7 hacks to make food last longer
- Swirl fresh berries with water and a little vinegar. There’s nothing like buying fresh berries from the farmers market, only to see they’ve spoiled in a day or two. Mercola suggests swirling the berries in a mixture of one part vinegar to 10 parts water. The vinegar is diluted enough to not affect the taste of the berries. Rinse and store in the refrigerator.
- Place sour cream and cottage cheese upside-down in your refrigerator. According to Yahoo! Shine, it “creates a vacuum that inhibits the growth of bacteria that causes food to spoil.” No more furry surprises on Taco Tuesday when you open the sour cream!
- Treat your soft herbs like fresh flowers. Instead of wrapping fresh herbs like basil, parsley and oregano in a plastic bag and putting in them in the refrigerator where they will start to wilt and then get slimy, Real Simple suggests keeping them on your kitchen counter in a glass of fresh water like you would flowers. Change the water every couple of days and the herbs will last for weeks.
- Turn the temperature down a degree or two in the refrigerator. Shelf Life Advice says most refrigerators are kept at 38 degrees Fahrenheit, but by turning them down to 36 or 37, you’ll extend the shelf life of the contents. Don’t go any lower, though, because ice crystals will start to form on some foods and beverages.

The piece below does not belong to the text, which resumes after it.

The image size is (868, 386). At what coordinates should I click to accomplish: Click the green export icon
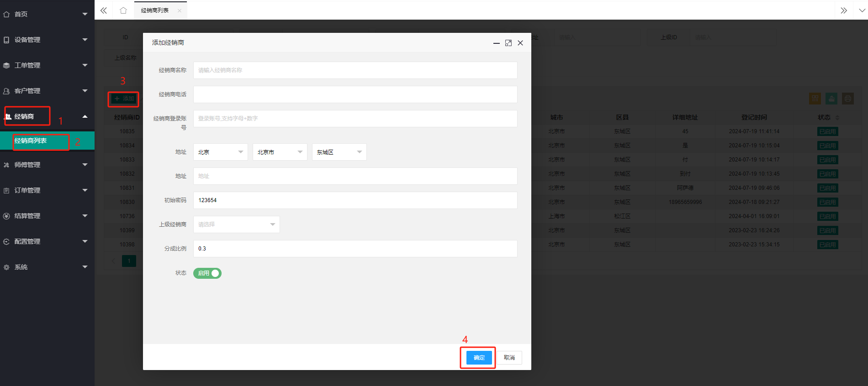pos(831,99)
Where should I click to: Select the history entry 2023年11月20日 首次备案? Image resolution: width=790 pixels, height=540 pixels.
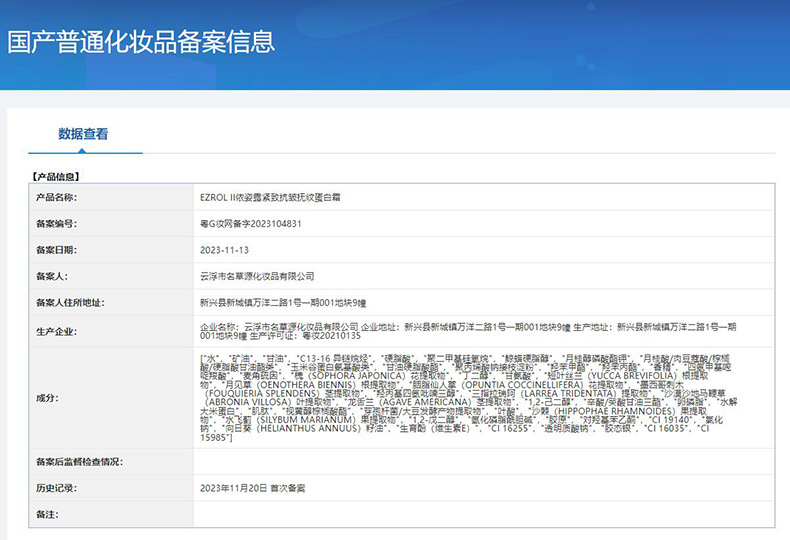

- Try Fenugreen FreshPaper, an all natural product infused with organic spices that inhibits bacterial and fungal growth. It was developed to keep foods fresh in developing nations where there is little or no refrigeration, but it’s available in stores for home use, too.
- Extend the life of fruits and some vegetables that are almost past their prime (but not bad yet), by making shrub syrups, also known as drinking vinegars. It was a trick used in Colonial times to preserve foods.
- Print out the Shelf Life of Foods infographic and tape it near your pantry and refrigerator. You’ll be able to bypass those arbitrary sell-by, use-by, and best-by dates and use some common sense when disposing of food that is no longer edible.